Seine Autobiographie und zwei Festschriften zu seinem 65. und 70. Geburtstag sowie Einträge im Biographisch-Bibliographischen Kirchenlexikon und in der dritten Auflage des Lexikons für Theologie und Kirche ermöglichen uns einen lückenlosen Überblick über Leben und Wirken von Josef Scharbert. Geboren 1919 im dreisprachigen Sudetenschlesien, das bis 1918 ein eigenes Herzogtum war, begann er 1938 mit dem Theologiestudium im mährischen Olmütz. Das Erzbistum Olmütz erstreckte sich nach den Schlesischen Kriegen auch auf Preußen. Nach Gründung der Tschechoslowakei gehörte deswegen ein Teil der Erzdiözese zum Deutschen Reich. Da durch das Münchner Abkommen vom 28. September 1938 die Heimat des Studenten Schar­bert im Deutschen Reich lag und Olmütz Ausland war, musste er auf die Philosophisch-Theologische Studienanstalt Weidenau wechseln, wo auch ein Priesterseminar für den bis 1919 österreichischen und seitdem tschechoslowakischen Teil des Erzbistums Breslau bestand. In Weidenau studierten deutsche, tschechische und polnische Theologen, die die jeweiligen Sprachen lernten mussten, denn der Lehrkörper setzte sich aus allen drei Nationalitäten zusammen. Zeitlebens hat Scharbert dieses mehrsprachige Miteinander dankbar betont.
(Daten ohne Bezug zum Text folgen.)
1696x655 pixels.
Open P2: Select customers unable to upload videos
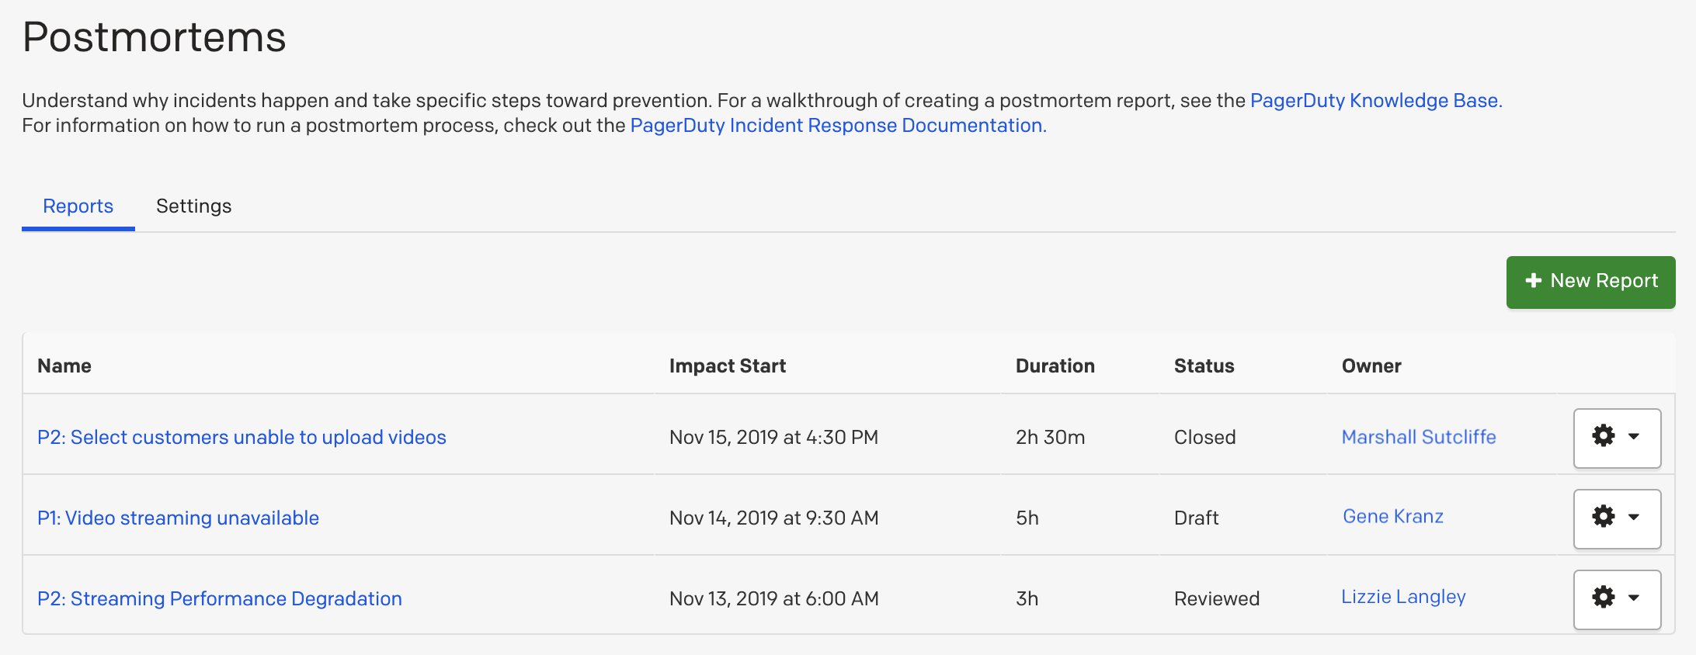click(x=242, y=438)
Bereits 1939 wurde er als Sanitäter eingezogen und 1943 in Russland verwundet. Bei Kriegsende geriet er in russische Kriegsgefangenschaft, konnte aber nach Polen fliehen, wobei ihm seine in Weidenau erworbenen Sprachkenntnisse halfen. Nach der Vertreibung 1946 nach Deutschland kam er nach Bayern, wo er in Passau das Theologie-Studium wiederaufnehmen konnte. 1948 wurde er zum Priester geweiht und hatte als Seelsorger seine ersten Kaplansjahre in Schönberg (Bayerischer Wald), Thurmannsbang und in Passau-Ilzstadt, ehe er ein 1951 ein Promotionsstudium in Bonn begann, wo er 1953 promoviert wurde. Seine nächsten Stationen waren ein bibelwissenschaftliches Lizentiat in Rom 1954 und eine Zeit als Lehrer für Hebräisch in Tübingen. 1957 habilitierte er sich für das Fach Alttestament in Bonn, 1960 erhielt er eine außerordentliche Professur und 1964 eine ordentliche Professur an der Philosophisch-Theologischen Hochschule in Freising. Seit 1968 lehrte er an der Ludwigs-Maximilians-Universität München.
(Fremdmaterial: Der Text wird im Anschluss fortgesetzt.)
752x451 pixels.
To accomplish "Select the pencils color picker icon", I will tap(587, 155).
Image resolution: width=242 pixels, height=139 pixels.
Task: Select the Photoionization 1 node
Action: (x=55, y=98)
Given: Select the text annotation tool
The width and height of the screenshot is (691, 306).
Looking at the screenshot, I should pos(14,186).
Scharbert war seit 1979 Päpstlicher Ehrenprälat und wurde im gleichen Jahr Mitglied der Sudetendeutschen Akademie der Wissenschaften und Künste in München. Als überzeugter Sude­ten­deutscher forschte er zu Vertreibungen im Alten Testament, vor allem zur Lage der Juden in der Babylonischen Gefangenschaft. Darüber referierte er auch bei Tagungen des Sudetendeutschen Priesterwerkes, dem er angehörte, wie auch dem Institut für Kirchengeschichte von Böhmen-Mähren-Schlesien. 1988 erhielt er den Sudetendeutschen Kulturpreis für Wissenschaft. Nach der politischen Wende 1990 veröffentlichte Scharbert seine Memoiren unter dem Titel „Fürchte dich nicht! Ich bin bei Dir“ (Jes 43,5) Rückblick eines Theologieprofessors auf seine Jugend in chaotischer Zeit. Die bereits 1989 geschriebene Biographie wurde erst 1991 veröffentlicht, da der Autor so seine Erlebnisse als Priester nach dem Ende der kommunistischen Herrschaft in einem Nachwort einbringen konnte. Scharbert starb am 21. April 1998 in München.
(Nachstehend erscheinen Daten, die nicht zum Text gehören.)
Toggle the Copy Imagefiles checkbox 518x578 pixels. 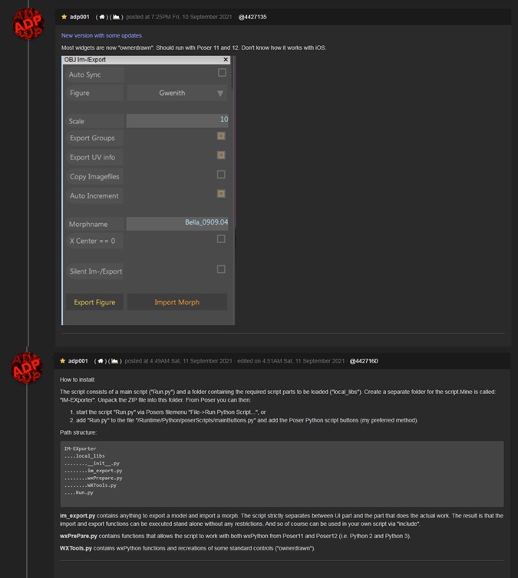pos(221,175)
Werke (in Auswahl): Der Schmerz im Alten Testament (= Bonner Biblische Beiträge, Bd. 8), Bonn 1955. – Solidarität in Segen und Fluch im Alten Testament (= Bonner Biblische Beiträge, Bd. 14), Bonn 1958. – Einführung in die Heilige Schrift. (= Der Christ in der Welt, Bd. 6. Das Buch der Bücher 1.), Aschaffenburg 1959. – Das Sachbuch zur Bibel, Zürich 1965. – Zwangsumsiedlungen in Vorderasien zwischen dem 10. und 6. Jahrhundert v. Chr. Nach altorientalischen und biblischen Quellen, München 1988. – „Fürchte dich nicht! Ich bin bei Dir“ (Jes 43,5) Rückblick eines Theologieprofessors auf seine Jugend in chaotischer Zeit, Sudetendeutsches Priesterwerk (Hrsg.), Königstein 1991. – In der neuen Echter-Bibel schrieb Scharbert die Kommentare zu den Büchern Exodus und Numeri sowie Ruth und Samuel.

Lit.: Manfred Görg, Zum Tode von J. Scharbert, in: MThZ 50, 1999, S. 1-4. – BBKL 13, 2001, S. 1219-1226. – LThK 3, Bd. 11, 2001, S. 231.

Bild: Totenzettel Prälat Prof. Dr. Josef Scharbert, 1998.